#### Data under study
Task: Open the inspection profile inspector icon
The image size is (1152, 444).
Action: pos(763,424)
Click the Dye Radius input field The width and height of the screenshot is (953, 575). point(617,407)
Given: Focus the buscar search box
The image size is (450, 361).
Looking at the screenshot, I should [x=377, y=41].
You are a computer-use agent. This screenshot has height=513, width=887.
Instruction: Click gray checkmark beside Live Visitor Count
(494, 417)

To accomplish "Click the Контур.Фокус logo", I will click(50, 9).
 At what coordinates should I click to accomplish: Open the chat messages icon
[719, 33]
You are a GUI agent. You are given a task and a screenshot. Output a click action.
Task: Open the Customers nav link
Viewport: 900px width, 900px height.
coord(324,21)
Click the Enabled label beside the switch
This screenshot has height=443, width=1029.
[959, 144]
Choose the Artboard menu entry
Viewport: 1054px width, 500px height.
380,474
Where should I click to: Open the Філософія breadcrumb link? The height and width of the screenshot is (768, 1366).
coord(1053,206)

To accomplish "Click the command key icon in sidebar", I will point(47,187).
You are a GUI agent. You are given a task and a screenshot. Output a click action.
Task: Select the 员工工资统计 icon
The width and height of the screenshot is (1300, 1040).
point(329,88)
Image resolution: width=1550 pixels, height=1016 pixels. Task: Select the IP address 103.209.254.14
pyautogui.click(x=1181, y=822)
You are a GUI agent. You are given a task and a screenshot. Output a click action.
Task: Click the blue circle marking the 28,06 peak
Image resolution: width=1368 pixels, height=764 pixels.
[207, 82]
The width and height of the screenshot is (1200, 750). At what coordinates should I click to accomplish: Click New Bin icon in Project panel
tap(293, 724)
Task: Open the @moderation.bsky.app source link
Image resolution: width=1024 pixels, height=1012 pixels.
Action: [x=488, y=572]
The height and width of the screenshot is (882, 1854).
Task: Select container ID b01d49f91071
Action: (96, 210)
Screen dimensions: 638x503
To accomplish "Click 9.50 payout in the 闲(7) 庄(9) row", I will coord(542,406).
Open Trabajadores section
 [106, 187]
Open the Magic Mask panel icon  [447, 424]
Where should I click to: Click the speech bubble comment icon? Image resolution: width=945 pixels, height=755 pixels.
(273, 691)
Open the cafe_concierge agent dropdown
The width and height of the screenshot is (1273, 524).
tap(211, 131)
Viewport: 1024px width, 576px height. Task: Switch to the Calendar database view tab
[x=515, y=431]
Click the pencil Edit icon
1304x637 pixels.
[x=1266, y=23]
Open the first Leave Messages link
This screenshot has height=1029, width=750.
########
**Task details:** From top to bottom, please output the material exactly.

**Task output:**
Task: Open the inspection profile inspector icon
The image size is (1152, 444).
Action: pos(763,424)
Click the Dye Radius input field The width and height of the screenshot is (953, 575). point(617,407)
Given: Focus the buscar search box
The image size is (450, 361).
Looking at the screenshot, I should [x=377, y=41].
You are a computer-use agent. This screenshot has height=513, width=887.
Instruction: Click gray checkmark beside Live Visitor Count
(494, 417)

To accomplish "Click the Контур.Фокус logo", I will click(50, 9).
 At what coordinates should I click to accomplish: Open the chat messages icon
[719, 33]
You are a GUI agent. You are given a task and a screenshot. Output a click action.
Task: Open the Customers nav link
Viewport: 900px width, 900px height.
coord(324,21)
Click the Enabled label beside the switch
This screenshot has height=443, width=1029.
[959, 144]
Choose the Artboard menu entry
Viewport: 1054px width, 500px height.
380,474
Where should I click to: Open the Філософія breadcrumb link? The height and width of the screenshot is (768, 1366).
coord(1053,206)

To accomplish "Click the command key icon in sidebar", I will point(47,187).
You are a GUI agent. You are given a task and a screenshot. Output a click action.
Task: Select the 员工工资统计 icon
The width and height of the screenshot is (1300, 1040).
point(329,88)
Image resolution: width=1550 pixels, height=1016 pixels. Task: Select the IP address 103.209.254.14
pyautogui.click(x=1181, y=822)
You are a GUI agent. You are given a task and a screenshot. Output a click action.
Task: Click the blue circle marking the 28,06 peak
Image resolution: width=1368 pixels, height=764 pixels.
[207, 82]
The width and height of the screenshot is (1200, 750). At what coordinates should I click to accomplish: Click New Bin icon in Project panel
tap(293, 724)
Task: Open the @moderation.bsky.app source link
Image resolution: width=1024 pixels, height=1012 pixels.
Action: [x=488, y=572]
The height and width of the screenshot is (882, 1854).
Task: Select container ID b01d49f91071
Action: (96, 210)
Screen dimensions: 638x503
To accomplish "Click 9.50 payout in the 闲(7) 庄(9) row", I will coord(542,406).
Open Trabajadores section
 [106, 187]
Open the Magic Mask panel icon  [447, 424]
Where should I click to: Click the speech bubble comment icon? Image resolution: width=945 pixels, height=755 pixels.
(273, 691)
Open the cafe_concierge agent dropdown
The width and height of the screenshot is (1273, 524).
tap(211, 131)
Viewport: 1024px width, 576px height. Task: Switch to the Calendar database view tab
[x=515, y=431]
Click the pencil Edit icon
1304x637 pixels.
[x=1266, y=23]
Open the first Leave Messages link
This screenshot has height=1029, width=750.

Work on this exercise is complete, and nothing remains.